Set task: Print everything from the line containing "Click the middle" down to the line containing "coord(6,433)", with both of those lines included. Leave the pictures out of your answer.

Dataset content:
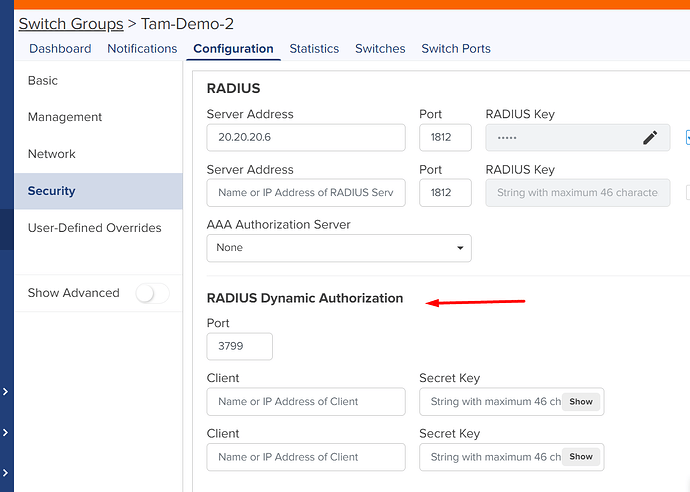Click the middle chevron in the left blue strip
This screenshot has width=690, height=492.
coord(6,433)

==

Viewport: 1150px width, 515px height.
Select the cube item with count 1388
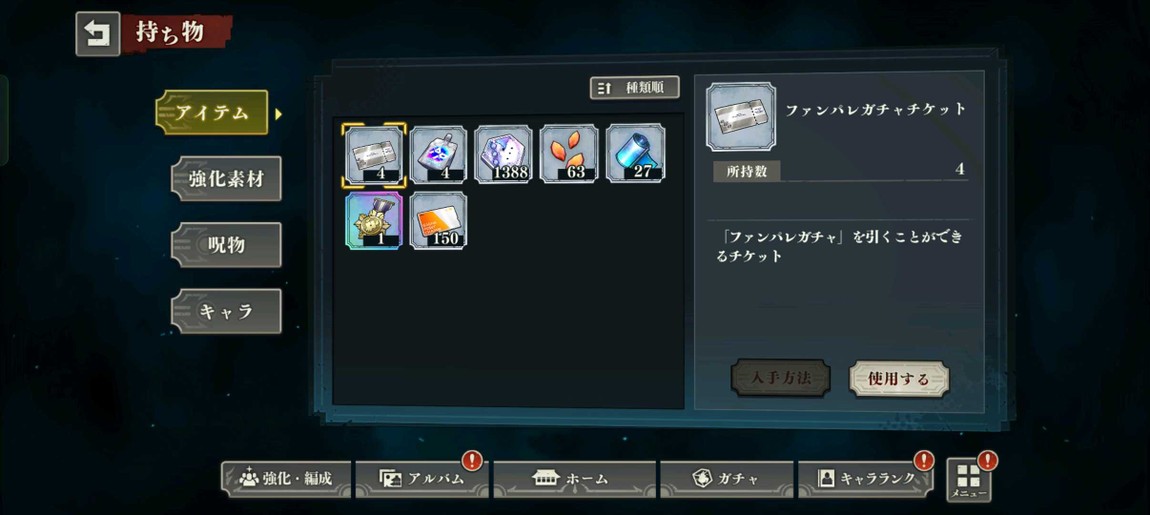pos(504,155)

---

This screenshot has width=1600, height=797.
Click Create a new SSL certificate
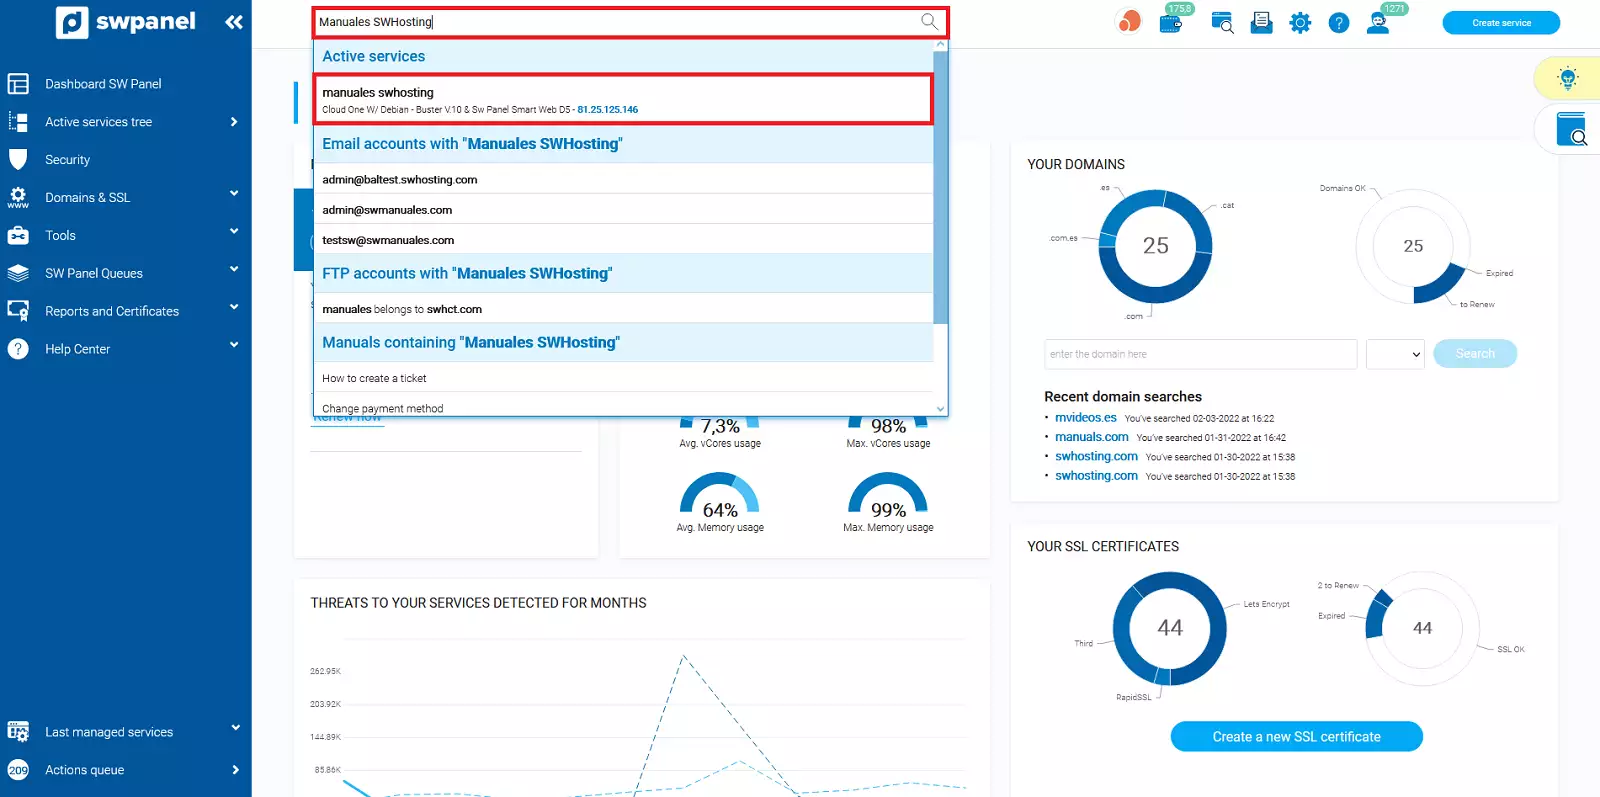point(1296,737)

Finished answer:
Click the middle chevron in the left blue strip
This screenshot has width=690, height=492.
coord(6,433)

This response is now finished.